Third Text
- Discipline: Visual arts
- Language: English, French
- Edited by: Richard Dyer

Publication details
- History: 1987–present
- Publisher: Routledge (United Kingdom)
- Frequency: Bimonthly

Standard abbreviations
- ISO 4: Third Text

Indexing
- ISSN: 0952-8822

Links
- Journal homepage;

= Third Text =

American peer-reviewed academic journal

Third Text is a leading peer-reviewed academic journal covering art in a global context.

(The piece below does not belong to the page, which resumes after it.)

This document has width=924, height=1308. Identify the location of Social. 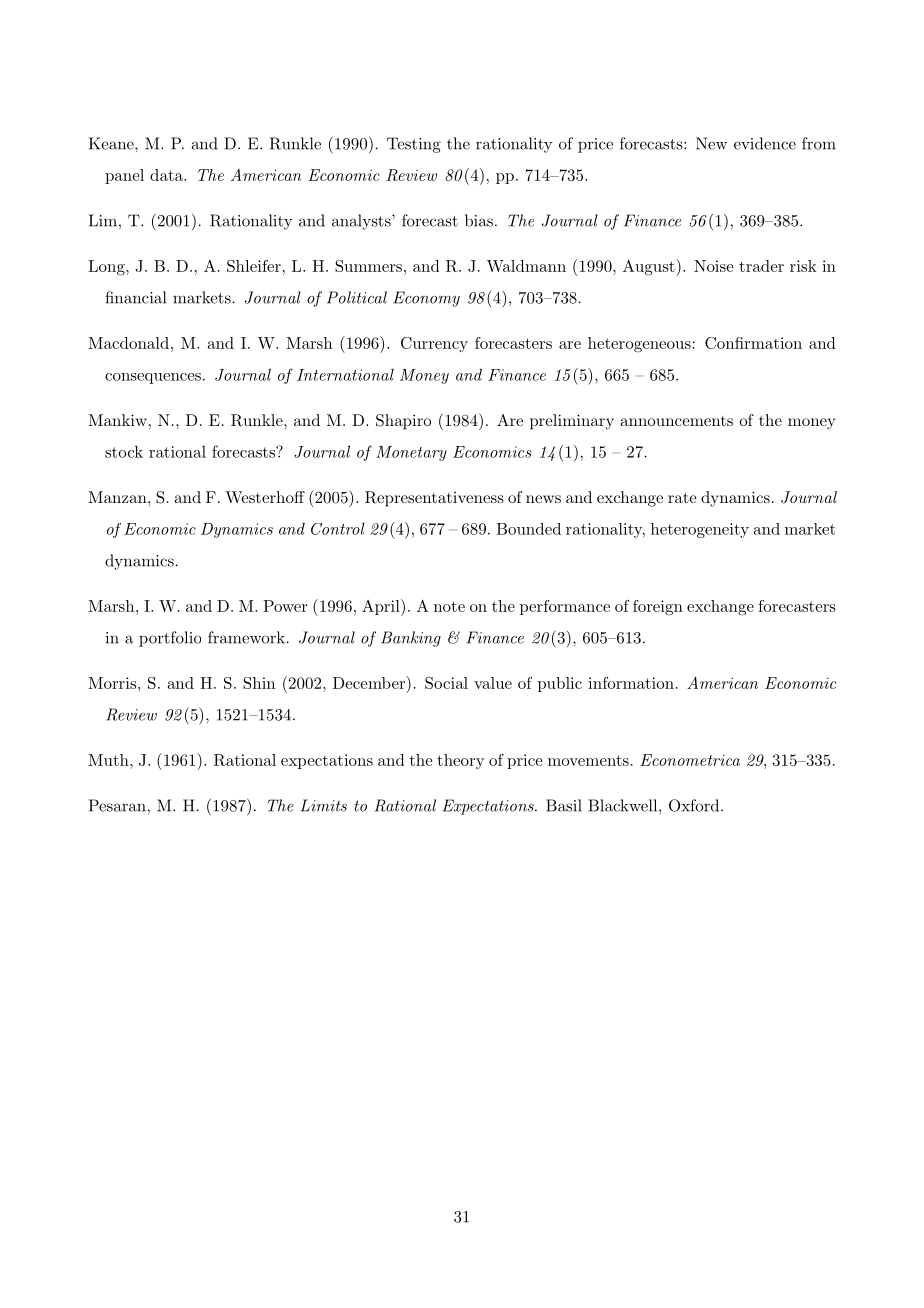
(446, 683).
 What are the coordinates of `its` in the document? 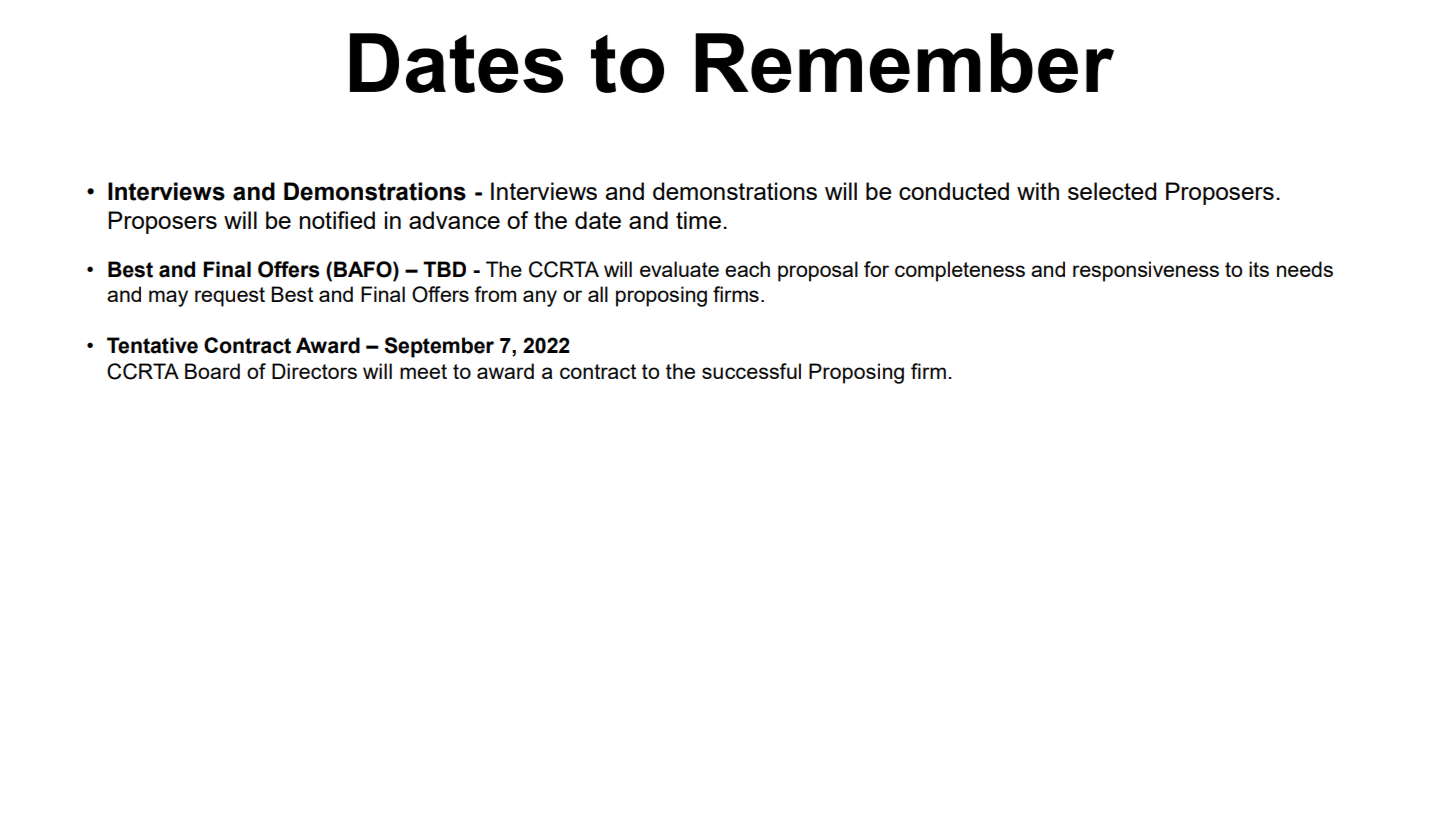 It's located at (1259, 269).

After founder and editor Rasheed Araeen's earlier art magazine Black Phoenix, which started in 1978 and published only three issues, Third Text was launched as a theoretical art journal in 1987. The journal was edited by Jean Fisher (1992–1999), followed by Richard Appignanesi (2008–2015) and Richard Dyer (2015–present).

==Contributors==
Contributors include prominent scholars of black studies, feminist theory, and politically engaged art criticism, including Stuart Hall, Kobena Mercer, Paul Gilroy, Laura Mulvey, Lucy Lippard, Coco Fusco, Ella Shohat, Griselda Pollock, Claire Bishop, T. J. Demos, Gregory Sholette, Olu Oguibe, Julia Bryan-Wilson, Benita Parry, Zeynep Çelik, Boris Groys, Jimmie Durham, Eddie Chambers, Jose-Carlos Mariategui and Michael D. Harris.

==Relaunch==
The journal was relaunched in 2015 with a new group of editors, selected by an independent panel, a new advisory board, and trustees, and it has published a number of guest-edited special issues since its relaunch.